Two little girls spent many innings of their childhood in the bleachers at Milwaukee County Stadium, later in the newer Miller Park, in what became a family ritual. For these two budding baseball nuts, Audrey and Melanie, taking in a Brewers game was better than visiting the Milwaukee County Zoo and its Thomson’s gazelles, meerkats, sleeping lions and loitering elephants. More fun than a circus. A bigger kick than the Milwaukee Public Museum with its dioramas of French fur traders and the bones of dinosaurs.

It was baseball, and they grew up learning to love the game, just as much as their fanatical father. When Uecker rounded third and headed home for the last time, a constant voice from the girls’ childhood was silenced like a rain-delayed ballgame in a Midwestern thunderstorm.

Uecker, a former catcher, not only called a great game, but he was funny. For example, he reported that he knew it was time to retire when his teammates nailed his shoes to the floor. He said that by the time he batted in the ninth inning the other team was already in street clothes. And so forth.

Uecker was but a component of the Brewers experience. The girls loved watching the games at the stadium, especially when Dad explained the action. They also had a taste for Dippin’ Dots, the “ice cream of the future,” which apparently will soon be part of the past as the company shuts down its ubiquitous stands.

Indeed, the pair would make up nonsensical and annoying songs as a tool of persuasion to get Dad to purchase said frozen confections if only to keep his game focus.

As for the contests themselves, Audrey was serious about scoring the games. A scorecard for Audrey was a purchase even more essential than the Dippin’ Dots. She learned how to score the game when she was 7 or 8 and was quite meticulous.

Late in one blowout game, Melanie was ready to leave by the seventh inning. Not Audrey.

Faced with the prospect of an early exit, Audrey indignantly put down her pencil and said: “Daddy, you never leave a baseball game before the last out. You never know what’s going to happen.”

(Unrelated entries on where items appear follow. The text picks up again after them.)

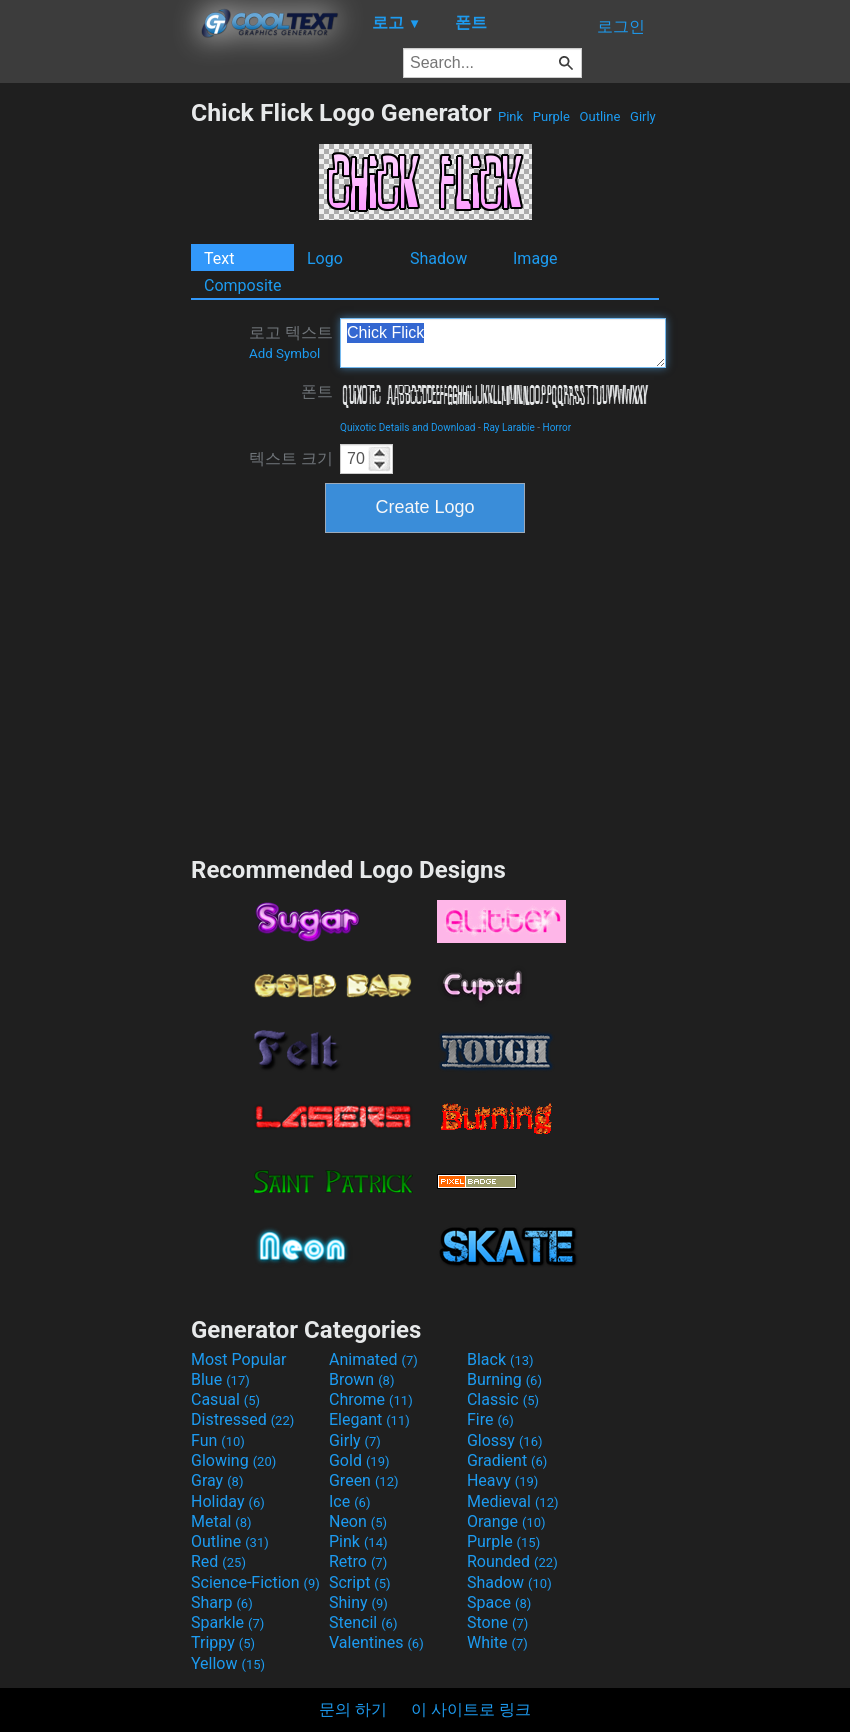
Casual (225, 1399)
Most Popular (239, 1359)
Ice (349, 1501)
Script (360, 1582)
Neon (358, 1521)
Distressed (242, 1419)
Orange (506, 1521)
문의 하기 (353, 1709)
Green (364, 1480)
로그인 (621, 26)
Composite (243, 285)
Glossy (505, 1440)
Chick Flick (503, 343)
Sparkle (227, 1622)
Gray (217, 1480)
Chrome (371, 1399)
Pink (511, 116)
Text (219, 258)
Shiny (358, 1602)
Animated (373, 1359)
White (497, 1642)
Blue (220, 1379)
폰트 (317, 391)
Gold (359, 1460)
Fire (490, 1419)
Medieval (513, 1501)
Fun (218, 1440)
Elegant (369, 1419)
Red (218, 1561)
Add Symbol (284, 353)
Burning (504, 1379)
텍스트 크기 (291, 458)
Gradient (507, 1460)
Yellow (228, 1663)
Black (500, 1359)
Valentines (376, 1642)
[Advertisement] (95, 398)
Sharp (222, 1602)
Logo (325, 258)
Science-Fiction (255, 1582)
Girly (643, 116)
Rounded (512, 1561)
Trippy (223, 1642)
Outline (599, 116)
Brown (361, 1379)
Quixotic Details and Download (408, 427)
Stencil (363, 1622)
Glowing (233, 1460)
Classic (503, 1399)
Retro (358, 1561)
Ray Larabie (509, 427)
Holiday (228, 1501)
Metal (221, 1521)
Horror (557, 427)
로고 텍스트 (291, 342)
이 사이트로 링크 (471, 1709)
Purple (552, 116)
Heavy (502, 1480)
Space (499, 1602)
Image (535, 258)
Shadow (438, 258)
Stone (497, 1622)
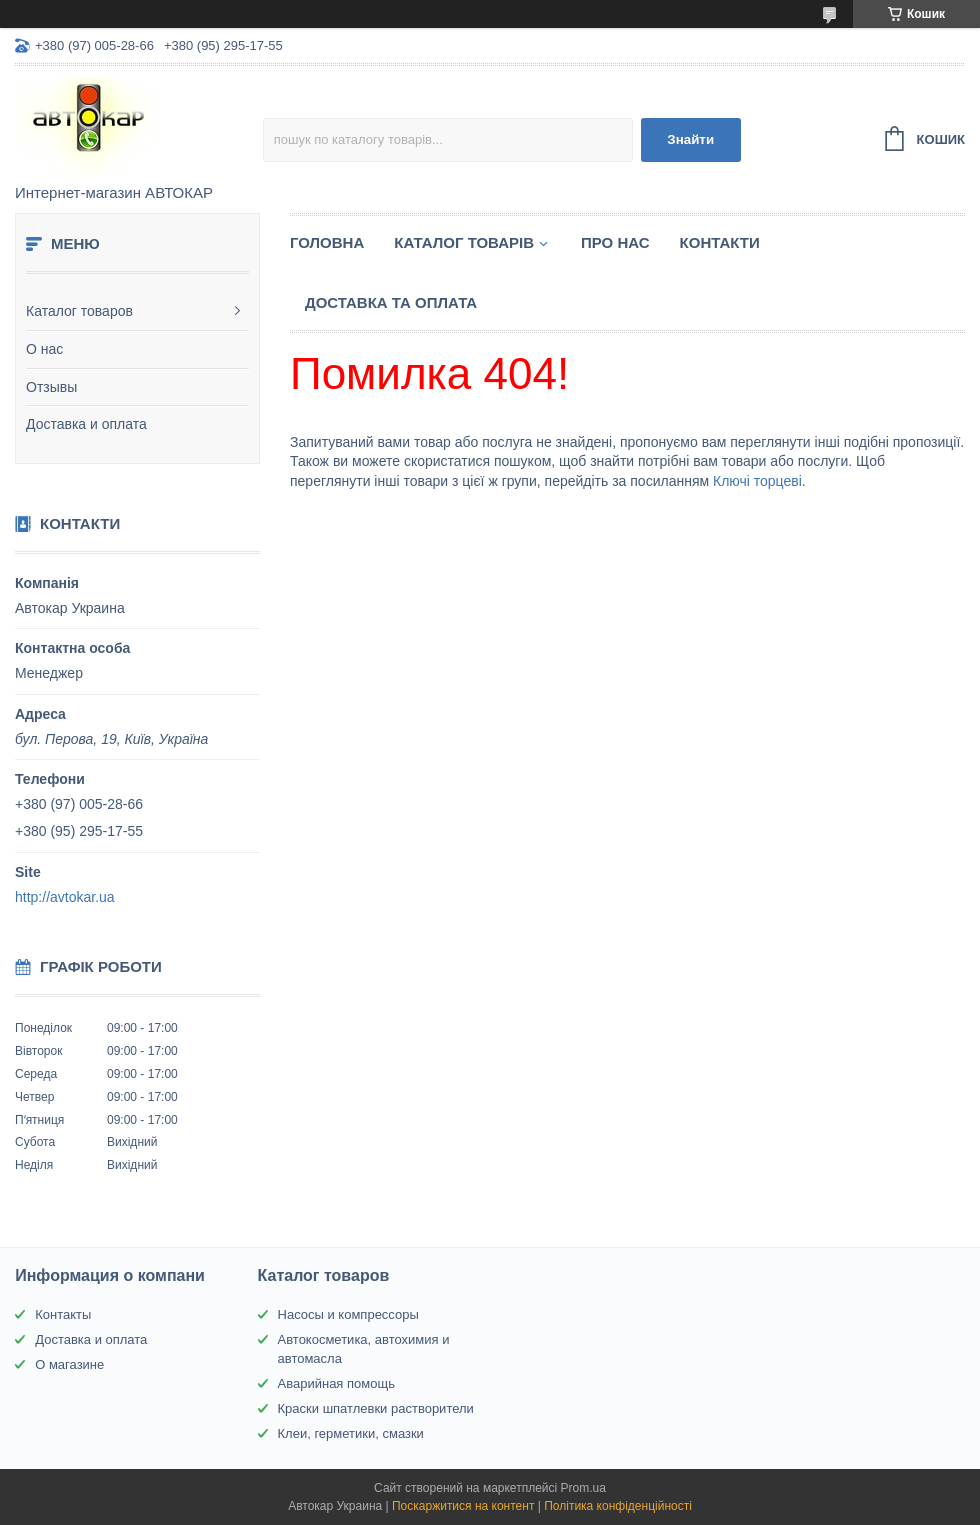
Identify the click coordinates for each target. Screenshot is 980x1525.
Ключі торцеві (757, 481)
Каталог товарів (464, 242)
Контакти (720, 242)
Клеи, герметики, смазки (351, 1433)
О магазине (69, 1364)
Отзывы (51, 387)
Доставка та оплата (391, 302)
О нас (44, 349)
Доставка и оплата (86, 424)
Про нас (615, 242)
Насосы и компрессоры (348, 1314)
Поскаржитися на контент (463, 1506)
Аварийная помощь (336, 1383)
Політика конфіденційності (618, 1506)
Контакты (63, 1314)
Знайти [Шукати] (690, 139)
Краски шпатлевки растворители (376, 1408)
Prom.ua (583, 1488)
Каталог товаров (79, 311)
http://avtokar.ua (65, 897)
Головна (327, 242)
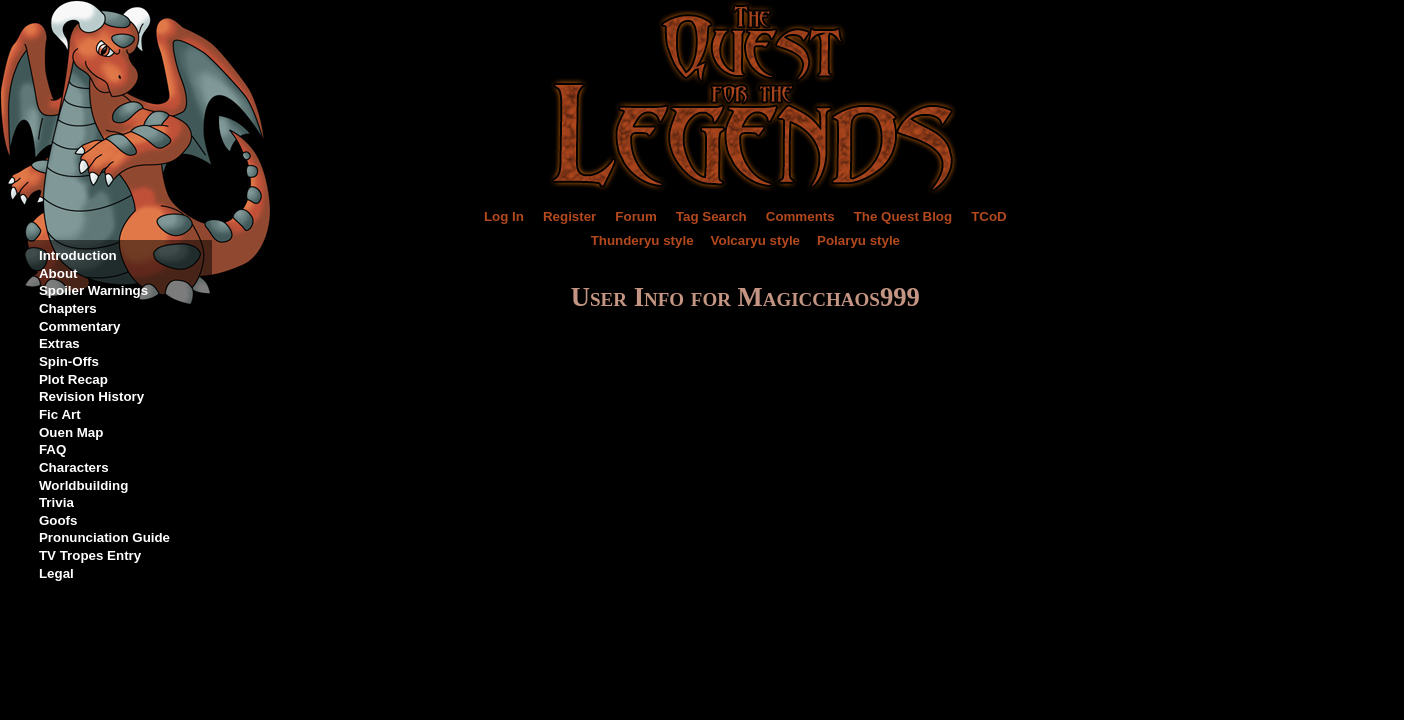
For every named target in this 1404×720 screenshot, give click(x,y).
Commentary (79, 326)
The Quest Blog (903, 216)
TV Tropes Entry (90, 555)
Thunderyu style (642, 240)
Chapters (68, 308)
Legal (56, 573)
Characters (74, 467)
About (58, 273)
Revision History (91, 396)
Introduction (78, 255)
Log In (504, 216)
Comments (800, 216)
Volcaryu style (755, 240)
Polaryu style (858, 240)
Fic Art (60, 414)
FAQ (52, 449)
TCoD (989, 216)
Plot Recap (73, 379)
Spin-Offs (69, 361)
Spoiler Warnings (93, 290)
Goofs (58, 520)
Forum (635, 216)
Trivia (56, 502)
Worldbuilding (83, 485)
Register (569, 216)
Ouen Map (71, 432)
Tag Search (711, 216)
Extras (59, 343)
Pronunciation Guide (104, 537)
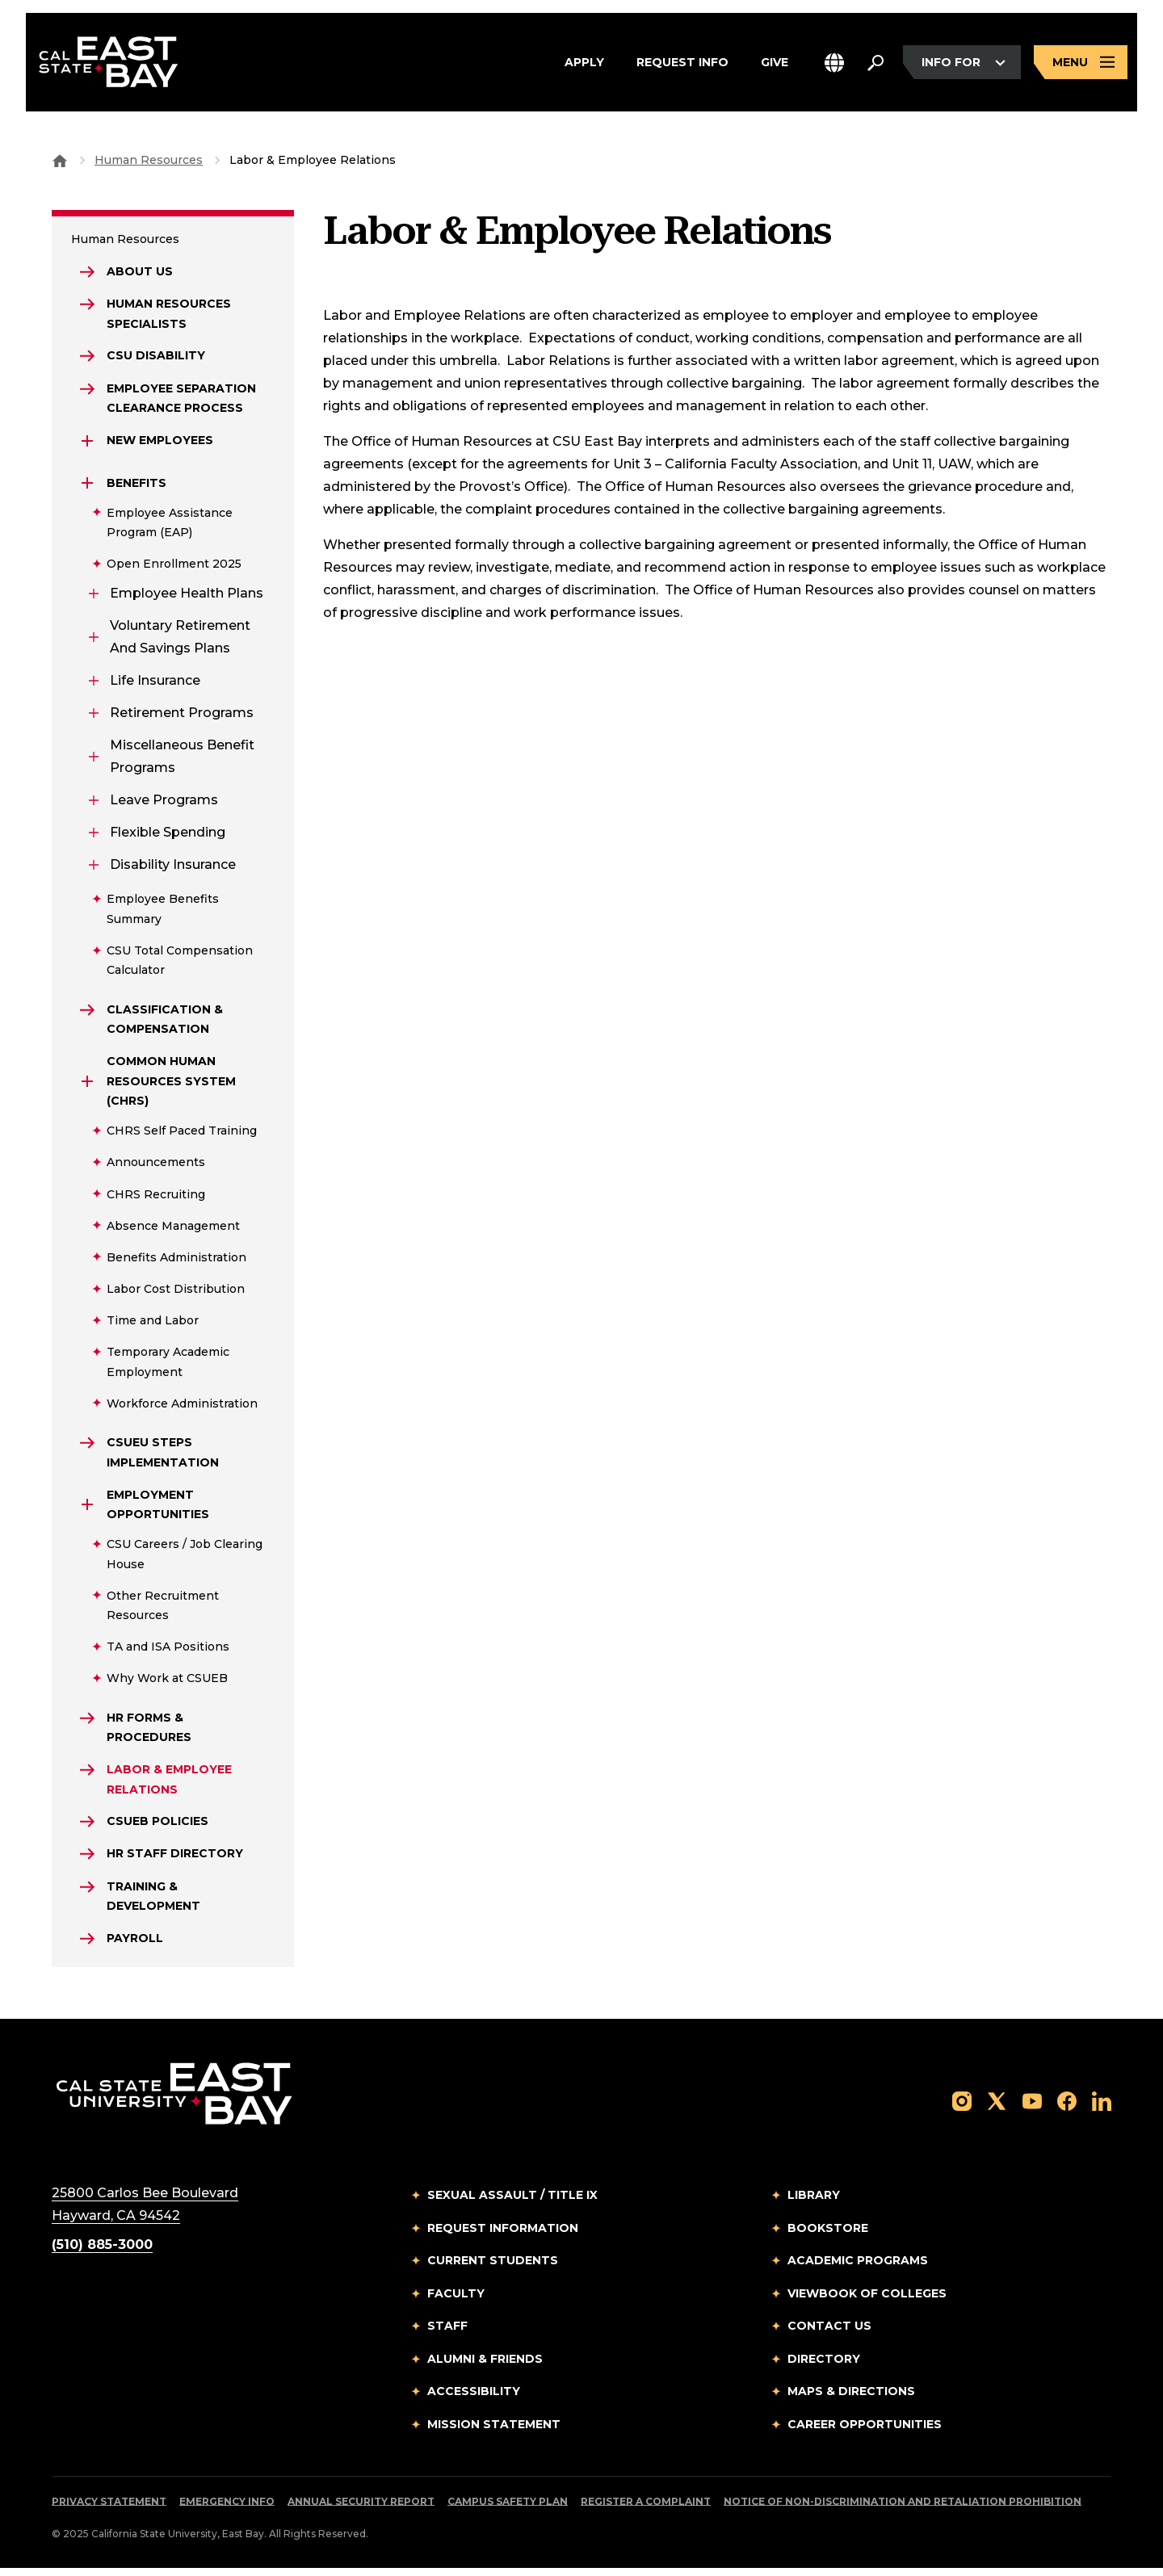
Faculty (456, 2301)
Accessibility (473, 2399)
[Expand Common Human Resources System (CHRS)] (87, 1084)
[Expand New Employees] (87, 443)
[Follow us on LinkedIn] (1101, 2108)
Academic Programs (857, 2268)
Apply (584, 64)
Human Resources (148, 160)
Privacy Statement (109, 2509)
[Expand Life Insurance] (93, 683)
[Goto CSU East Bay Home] (60, 160)
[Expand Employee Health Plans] (93, 595)
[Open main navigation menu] (1080, 63)
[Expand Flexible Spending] (93, 835)
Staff (447, 2333)
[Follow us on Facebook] (1067, 2108)
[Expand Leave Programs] (93, 802)
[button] (834, 63)
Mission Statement (494, 2432)
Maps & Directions (851, 2399)
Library (813, 2203)
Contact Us (829, 2333)
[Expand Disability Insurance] (93, 867)
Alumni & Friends (485, 2367)
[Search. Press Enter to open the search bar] (875, 64)
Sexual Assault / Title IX (512, 2203)
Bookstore (827, 2236)
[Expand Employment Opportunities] (87, 1508)
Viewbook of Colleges (867, 2301)
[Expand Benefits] (87, 485)
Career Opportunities (864, 2432)
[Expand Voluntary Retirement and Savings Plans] (93, 639)
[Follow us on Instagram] (962, 2108)
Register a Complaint (646, 2509)
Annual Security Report (361, 2509)
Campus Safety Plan (507, 2509)
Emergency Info (227, 2509)
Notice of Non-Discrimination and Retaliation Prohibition (902, 2509)
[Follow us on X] (996, 2108)
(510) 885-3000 (102, 2252)
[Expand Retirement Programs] (93, 715)
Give (774, 64)
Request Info (682, 64)
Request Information (502, 2236)
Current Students (492, 2268)
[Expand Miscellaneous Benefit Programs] (93, 759)
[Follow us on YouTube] (1032, 2108)
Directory (823, 2367)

Hence, the “Audrey Rule” was implemented.

Meanwhile, they learned something about razzing players. During a stay in the right field bleachers, itinerant outfielder J.D. Drew let a fly ball go over his head.

“That time in the bleachers at County Stadium was the first time I heard the word ‘suck,’” Melanie said. “They were yelling, ‘you suck, Drew!’”

Not that you want the kids to pick up vulgarities, but Drew was decidedly unpopular, and it was the first time she heard such opprobrium thrown at a real live ballplayer. “It was hilarious,” Audrey chimed in.

“I also remember the time they tried to close the roof at Miller Park during a storm and it got stuck so it was only raining on (left fielder) Ryan Braun,” Melanie recalled.

Interestingly it wasn’t a game that stuck with them. It was the rain delay that caused everyone to seek shelter under the Milwaukee County Stadium bleachers. A nearby loading dock was filled with duffle bags with player’s gear for an upcoming road trip.

It’s funny what kids remember. The “kids” — Audrey is 38, Melanie 35 — carry sharp memories of afternoons at the ballpark, some not necessarily about baseball.

“I remember the walk to the stadium, parking by that random school and then walking past all the bars, buying $1 peanuts at the playground, walking through the random little forest and down the ramp under the freeway to the stadium,” Audrey recalled. “While I realize now we just did this to save money on parking, at the time it was a key part of the gameday experience, and I loved it.”

Audrey has since moved to Boston and attends an occasional Red Sox game. Melanie, the only one still in Milwaukee, took her two young children, Finley, 6, and Charlotte, 4, to the Uecker tribute game and although she didn’t expect to cry, she wept. There was not a dry eye in the house as they showed a tape of Uecker singing “Take Me Out to the Ballgame.” The song was followed by all current Brewers walking onto the field with “Ueck” on their jerseys.

Finley and Charlotte may not have been aware of the significance of the tribute, but someday they’ll be able to say they were there.

And another generation of Brewers fans will carry on the family tradition.